-- START READING TEXT --

# Mixergy hot water tank.



## Gillstay (5 Apr 2022)

In case anyone needs a new tank in the near future, we have had ours fitted for 4 days and now have lots of hot water, store much less, and even if we use the boiler its saving serious costs.

https://www.mixergy.co.uk/?msclkid=d2b81a1db50c11ec97644d9e75c37ba5


----------



## Tom... (6 Apr 2022)

How does the cost of these compare to simply replacing your conventional boiler with a combi boiler?


----------



## Gillstay (6 Apr 2022)

I have no idea . Never had a combi. We did not want to replace the boiler as its quite new, but this was a quite cheap way of saving fuel, less CO2 etc and sorting out a useless system that had been put in a few years ago. So its future proofed for what ever we do next as it will work with, electric, heat pump or hydrogen boiler. I thought we would need to top it up with the boiler on grey days rather than just of the panels on the roof. Tested it with the boiler on the first day, but it needs so little topping up that we have had free hot, hot water since. Much better than we though. Should have gone for a smaller tank as its so good.


----------



## chris-suffolk (6 Apr 2022)

Some time back I installed a box of tricks onto our hot water tank that works out if the solar panels are producing more than we are currently using. Any surplus is directed to the immersion heater to heat the hot water. In a sunny spring / summer / autumn, we can use hardly any gas for quite a few months. Paid for itself in a couple of years, and since then hot water has been free.


----------



## Gillstay (14 Apr 2022)

chris-suffolk said:


> Some time back I installed a box of tricks onto our hot water tank that works out if the solar panels are producing more than we are currently using. Any surplus is directed to the immersion heater to heat the hot water. In a sunny spring / summer / autumn, we can use hardly any gas for quite a few months. Paid for itself in a couple of years, and since then hot water has been free.


I feel certain if we had not got the panels, and just used this tank with a normal boiler it would save you a lot of money over time as we heat up just what we need. Last few days I have just set the tank to 30% hot water and that does a shower and the washing up, so we are fine. 
If you could not afford solar panels this is a great way to do your bit and save money.


----------

-- END READING TEXT --

## WRITTEN REQUEST A
Which heating options does the hot water tank thread say the tank will work with? List all of them.
## WRITTEN REQUEST B
In the hot water tank thread, what percentage of hot water was the tank set to for a shower and the washing up?
## WRITTEN REQUEST C
Rewrite the hot water tank thread from "I feel certain" to "we are fine.", with "normal boiler" changed to "gas boiler".

-- START RECORDED DATA --

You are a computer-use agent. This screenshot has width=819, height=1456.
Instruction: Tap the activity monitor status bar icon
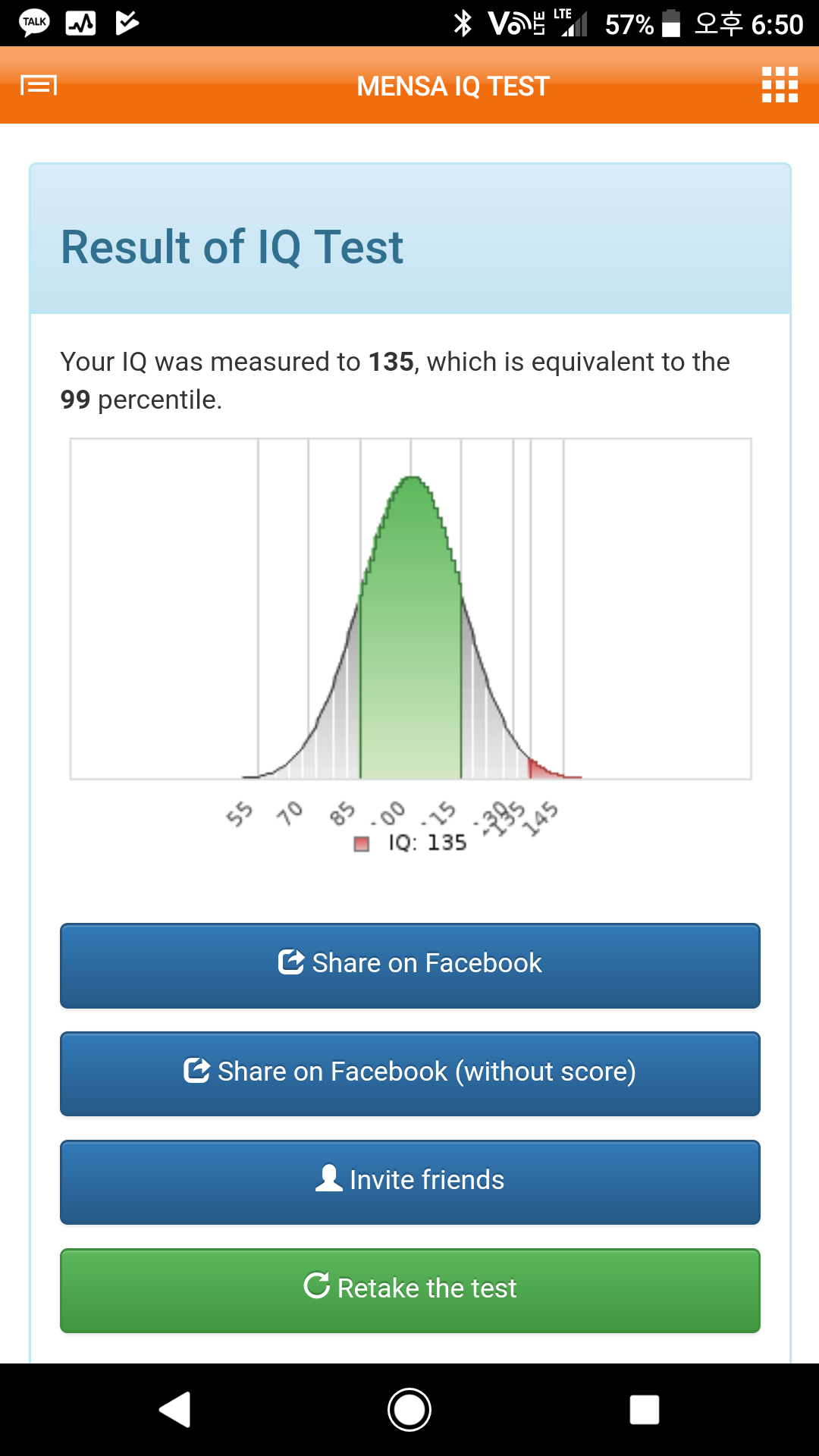pos(81,24)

-- END RECORDED DATA --

## COMPLETE RESPONSE A
Electric, heat pump, hydrogen boiler

## COMPLETE RESPONSE B
30%

## COMPLETE RESPONSE C
I feel certain if we had not got the panels, and just used this tank with a gas boiler it would save you a lot of money over time as we heat up just what we need. Last few days I have just set the tank to 30% hot water and that does a shower and the washing up, so we are fine.